This chapter explains the three engines that move tensor data between memory tiers (HBM, DM, SPM) and the Tensor Unit: the Fetch Engine (DM to pipeline), the Commit Engine (pipeline to DM), and the DMA Engine (HBM/SPM to DM). Their APIs are designed around what you control: packet sizes, which engine moves each tensor, and how axes map to hardware dimensions. The compiler translates these declarations into low-level hardware concerns such as memory bank scheduling, stride calculation, and access alignment.
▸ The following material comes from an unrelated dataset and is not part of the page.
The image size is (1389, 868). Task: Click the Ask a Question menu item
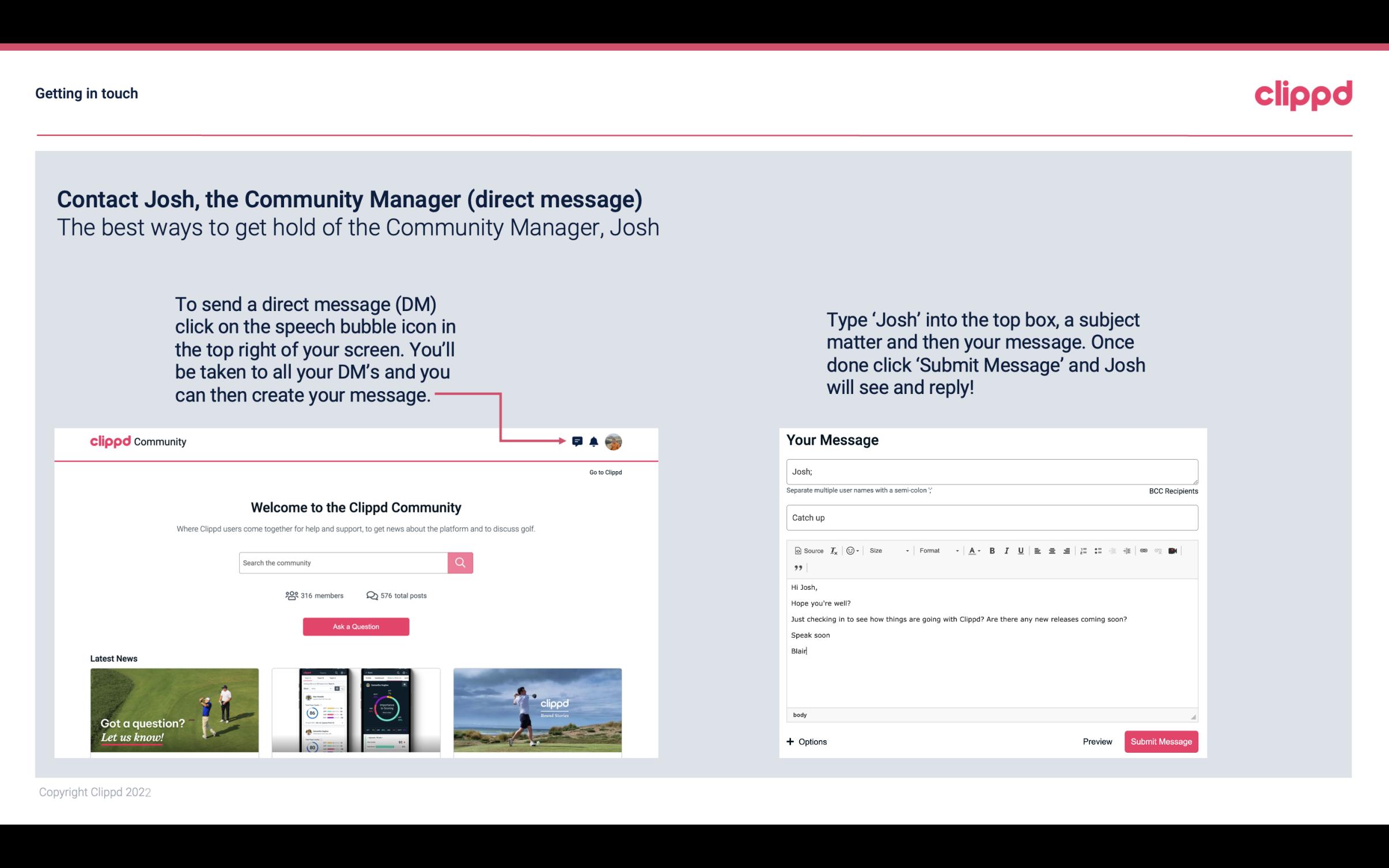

Device memory has two primary levels: off-chip HBM (High Bandwidth Memory) for high-capacity storage, and on-chip SRAM for low-latency working memory. SRAM is subdivided into DM (Data Memory) (the primary working memory), SPM (Scratchpad Memory) (a smaller high-speed buffer within each DM), TRF (Tensor Register File), and VRF (Vector Register File). Tensors are stored in these tiers in storage-optimized layouts. This chapter covers HBM, DM, and SPM (the tiers accessed by the DMA, Fetch, and Commit engines); TRF and VRF are loaded through the Tensor Unit pipeline and are covered in Computing Tensors.

flowchart TB
    HBM[(HBM)] <--> DMA[DMA]
    SPM[(SPM)] <--> DMA[DMA]
    DMA <--> DM[(DM)]

    subgraph TU[Tensor Unit]
        direction TB
        FE[Fetch] --> DOT1[...] --> CT[Contraction] --> VE[Vector] --> DOT2[...] --> CM[Commit]
    end

    DM -->|stream| FE
    CM -->|stream| DM

    click DMA "./dma-engine.html" "DMA Engine"
    click FE "./fetch-engine.html" "Fetch Engine"
    click CT "../computing-tensors/contraction-engine/index.html" "Contraction Engine"
    click VE "../computing-tensors/vector-engine/index.html" "Vector Engine"
    click CM "./commit-engine.html" "Commit Engine"
    click TU "../computing-tensors/index.html" "Tensor Unit"

The Fetch engine converts DM storage layout into packet streams for the Tensor Unit; the Commit engine performs the reverse; the DMA engine converts between HBM and DM layouts. All three engines rely on Sequencers, a configuration abstraction that controls memory access patterns through nested-loop configurations, generating and consuming fixed-size packets for deterministic per-cycle transfers and aligned bank access. Memory Performance provides guidance on achieving optimal throughput.

Sequencers read DM at the Fetch Engine and write DM at the Commit Engine, converting between storage layout and stream format. The DMA Engine is a separate pipeline that moves data between HBM/SPM and DM independently of the Tensor Unit.